ファッション

「ユニクロ」から新“ワイヤレスブラ” ノンワイヤーの着用感&バストアップが可能に

 「ユニクロ(UNIQLO)」は、2016年に“ワイヤレスブラ”を発売し、ノンワイヤーブラの市場拡大をけん引してきた。そして着々と下着市場のシェアを拡大し、揺るぎないポジションを確立している。同ブランドは1月18日、新商品 “ワイヤレスブラ シェイプリフト(以下、シェイプリフト”を、オンラインストアを皮切りに順次発売する。特許出願中の新機能を搭載した“「ユニクロ」史上最高のリフトアップをかなえる”ブラで、さらなるシェア拡大を狙う。
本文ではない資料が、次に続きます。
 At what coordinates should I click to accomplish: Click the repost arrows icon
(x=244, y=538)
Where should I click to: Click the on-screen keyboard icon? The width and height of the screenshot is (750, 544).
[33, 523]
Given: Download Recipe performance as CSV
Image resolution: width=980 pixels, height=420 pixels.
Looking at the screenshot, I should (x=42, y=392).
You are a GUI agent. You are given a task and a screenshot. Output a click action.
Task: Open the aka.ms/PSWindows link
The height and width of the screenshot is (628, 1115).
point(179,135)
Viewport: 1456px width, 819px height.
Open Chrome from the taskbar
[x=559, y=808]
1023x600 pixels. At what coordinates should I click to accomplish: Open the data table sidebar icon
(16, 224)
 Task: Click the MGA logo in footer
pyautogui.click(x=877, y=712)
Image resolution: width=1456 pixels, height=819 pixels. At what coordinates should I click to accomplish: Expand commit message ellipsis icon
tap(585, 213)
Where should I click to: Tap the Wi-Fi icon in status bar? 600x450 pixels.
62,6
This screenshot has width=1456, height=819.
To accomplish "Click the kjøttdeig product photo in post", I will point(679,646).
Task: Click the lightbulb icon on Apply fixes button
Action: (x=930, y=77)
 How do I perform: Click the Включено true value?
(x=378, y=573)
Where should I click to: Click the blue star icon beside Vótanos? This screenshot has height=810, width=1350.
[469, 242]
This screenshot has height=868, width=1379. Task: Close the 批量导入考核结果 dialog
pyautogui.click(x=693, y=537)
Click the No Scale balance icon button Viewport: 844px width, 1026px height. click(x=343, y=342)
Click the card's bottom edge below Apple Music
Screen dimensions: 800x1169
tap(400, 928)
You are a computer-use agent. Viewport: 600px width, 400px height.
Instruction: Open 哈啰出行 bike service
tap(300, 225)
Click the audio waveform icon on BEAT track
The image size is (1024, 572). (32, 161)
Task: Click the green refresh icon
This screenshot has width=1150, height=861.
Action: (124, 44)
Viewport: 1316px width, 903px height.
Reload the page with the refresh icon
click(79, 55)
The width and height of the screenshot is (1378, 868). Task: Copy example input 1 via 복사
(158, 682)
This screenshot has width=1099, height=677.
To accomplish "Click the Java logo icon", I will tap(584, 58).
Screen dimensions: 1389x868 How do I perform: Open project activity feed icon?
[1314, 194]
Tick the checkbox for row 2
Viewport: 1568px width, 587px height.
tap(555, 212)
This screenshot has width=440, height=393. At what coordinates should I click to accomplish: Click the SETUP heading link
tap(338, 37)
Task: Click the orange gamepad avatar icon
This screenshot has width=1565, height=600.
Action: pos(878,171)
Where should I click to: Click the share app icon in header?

 「ユニクロ」が現在販売している “ワイヤレスブラ”は、胸のかたちに合わせて内蔵カップが伸縮して美しい胸に整える“3Dホールド(前ビューティライト)”、ボンディング仕様で開放感を追求した“リラックス”、スポーツに適した“アクティブ”の3タイプだ。それらにバストの美しい谷間をつくる“シェイプリフト”が加わる。美しいバストラインを追求した“アガる、ワイヤレス”と謳うこの“シェイプリフト”は、「楽な着け心地は手放せないけれど、バストメイクもしたい」という女性の要望を満たすブラとして開発された。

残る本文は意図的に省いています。